EXERCISE GOAL
Take the records below and write them out again exactly.

[[ RECORDS SUPPLIED open ]]

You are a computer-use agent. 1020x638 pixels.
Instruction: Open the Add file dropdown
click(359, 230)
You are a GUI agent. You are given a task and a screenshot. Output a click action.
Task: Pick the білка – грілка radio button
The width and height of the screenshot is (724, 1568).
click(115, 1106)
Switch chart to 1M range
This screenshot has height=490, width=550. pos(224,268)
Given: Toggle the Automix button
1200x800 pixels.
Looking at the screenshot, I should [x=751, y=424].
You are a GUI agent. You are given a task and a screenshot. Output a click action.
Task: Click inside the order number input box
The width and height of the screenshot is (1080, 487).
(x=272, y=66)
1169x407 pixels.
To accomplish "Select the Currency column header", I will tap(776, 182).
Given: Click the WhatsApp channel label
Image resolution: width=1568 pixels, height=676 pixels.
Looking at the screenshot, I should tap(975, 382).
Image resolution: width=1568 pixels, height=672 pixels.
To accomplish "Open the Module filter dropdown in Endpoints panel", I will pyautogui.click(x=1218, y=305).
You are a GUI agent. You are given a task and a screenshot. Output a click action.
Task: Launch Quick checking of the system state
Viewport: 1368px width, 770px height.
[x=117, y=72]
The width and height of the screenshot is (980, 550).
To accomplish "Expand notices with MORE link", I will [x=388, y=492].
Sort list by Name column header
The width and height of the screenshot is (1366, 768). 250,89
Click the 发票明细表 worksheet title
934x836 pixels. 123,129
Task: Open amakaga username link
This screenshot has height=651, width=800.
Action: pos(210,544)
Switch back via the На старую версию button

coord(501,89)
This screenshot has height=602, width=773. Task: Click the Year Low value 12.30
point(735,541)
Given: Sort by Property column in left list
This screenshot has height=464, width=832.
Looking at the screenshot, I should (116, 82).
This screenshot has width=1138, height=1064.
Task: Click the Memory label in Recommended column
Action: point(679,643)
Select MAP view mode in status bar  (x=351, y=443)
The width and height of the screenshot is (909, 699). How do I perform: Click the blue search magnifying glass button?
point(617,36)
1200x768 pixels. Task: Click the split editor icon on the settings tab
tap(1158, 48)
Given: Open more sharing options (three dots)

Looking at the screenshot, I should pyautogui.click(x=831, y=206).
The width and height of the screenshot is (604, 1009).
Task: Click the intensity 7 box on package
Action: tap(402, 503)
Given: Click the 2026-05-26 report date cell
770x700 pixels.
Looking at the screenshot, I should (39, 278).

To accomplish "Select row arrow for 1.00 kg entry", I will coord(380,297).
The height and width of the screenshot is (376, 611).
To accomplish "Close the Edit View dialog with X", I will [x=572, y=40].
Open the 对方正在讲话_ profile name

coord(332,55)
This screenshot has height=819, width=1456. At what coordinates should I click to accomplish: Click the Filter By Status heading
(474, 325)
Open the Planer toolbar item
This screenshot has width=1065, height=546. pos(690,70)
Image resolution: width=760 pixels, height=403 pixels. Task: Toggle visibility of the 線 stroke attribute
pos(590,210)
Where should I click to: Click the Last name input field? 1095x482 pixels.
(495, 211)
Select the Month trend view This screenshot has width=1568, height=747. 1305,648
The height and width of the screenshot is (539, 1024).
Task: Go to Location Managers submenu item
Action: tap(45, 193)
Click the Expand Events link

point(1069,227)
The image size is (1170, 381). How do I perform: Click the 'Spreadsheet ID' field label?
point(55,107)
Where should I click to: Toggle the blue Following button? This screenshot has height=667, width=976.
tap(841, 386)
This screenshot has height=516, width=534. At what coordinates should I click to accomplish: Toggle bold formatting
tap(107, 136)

[[ RECORDS SUPPLIED closed ]]

TASK RESPONSE
You are a computer-use agent. 1020x638 pixels.
Instruction: Open the Add file dropdown
click(359, 230)
You are a GUI agent. You are given a task and a screenshot. Output a click action.
Task: Pick the білка – грілка radio button
The width and height of the screenshot is (724, 1568).
click(115, 1106)
Switch chart to 1M range
This screenshot has height=490, width=550. pos(224,268)
Given: Toggle the Automix button
1200x800 pixels.
Looking at the screenshot, I should [x=751, y=424].
You are a GUI agent. You are given a task and a screenshot. Output a click action.
Task: Click inside the order number input box
The width and height of the screenshot is (1080, 487).
(x=272, y=66)
1169x407 pixels.
To accomplish "Select the Currency column header", I will tap(776, 182).
Given: Click the WhatsApp channel label
Image resolution: width=1568 pixels, height=676 pixels.
Looking at the screenshot, I should tap(975, 382).
Image resolution: width=1568 pixels, height=672 pixels.
To accomplish "Open the Module filter dropdown in Endpoints panel", I will pyautogui.click(x=1218, y=305).
You are a GUI agent. You are given a task and a screenshot. Output a click action.
Task: Launch Quick checking of the system state
Viewport: 1368px width, 770px height.
[x=117, y=72]
The width and height of the screenshot is (980, 550).
To accomplish "Expand notices with MORE link", I will [x=388, y=492].
Sort list by Name column header
The width and height of the screenshot is (1366, 768). 250,89
Click the 发票明细表 worksheet title
934x836 pixels. 123,129
Task: Open amakaga username link
This screenshot has height=651, width=800.
Action: pos(210,544)
Switch back via the На старую версию button

coord(501,89)
This screenshot has height=602, width=773. Task: Click the Year Low value 12.30
point(735,541)
Given: Sort by Property column in left list
This screenshot has height=464, width=832.
Looking at the screenshot, I should (116, 82).
This screenshot has width=1138, height=1064.
Task: Click the Memory label in Recommended column
Action: point(679,643)
Select MAP view mode in status bar  (x=351, y=443)
The width and height of the screenshot is (909, 699). How do I perform: Click the blue search magnifying glass button?
point(617,36)
1200x768 pixels. Task: Click the split editor icon on the settings tab
tap(1158, 48)
Given: Open more sharing options (three dots)

Looking at the screenshot, I should pyautogui.click(x=831, y=206).
The width and height of the screenshot is (604, 1009).
Task: Click the intensity 7 box on package
Action: tap(402, 503)
Given: Click the 2026-05-26 report date cell
770x700 pixels.
Looking at the screenshot, I should (39, 278).

To accomplish "Select row arrow for 1.00 kg entry", I will coord(380,297).
The height and width of the screenshot is (376, 611).
To accomplish "Close the Edit View dialog with X", I will [x=572, y=40].
Open the 对方正在讲话_ profile name

coord(332,55)
This screenshot has height=819, width=1456. At what coordinates should I click to accomplish: Click the Filter By Status heading
(474, 325)
Open the Planer toolbar item
This screenshot has width=1065, height=546. pos(690,70)
Image resolution: width=760 pixels, height=403 pixels. Task: Toggle visibility of the 線 stroke attribute
pos(590,210)
Where should I click to: Click the Last name input field? 1095x482 pixels.
(495, 211)
Select the Month trend view This screenshot has width=1568, height=747. 1305,648
The height and width of the screenshot is (539, 1024).
Task: Go to Location Managers submenu item
Action: tap(45, 193)
Click the Expand Events link

point(1069,227)
The image size is (1170, 381). How do I perform: Click the 'Spreadsheet ID' field label?
point(55,107)
Where should I click to: Toggle the blue Following button? This screenshot has height=667, width=976.
tap(841, 386)
This screenshot has height=516, width=534. At what coordinates should I click to accomplish: Toggle bold formatting
tap(107, 136)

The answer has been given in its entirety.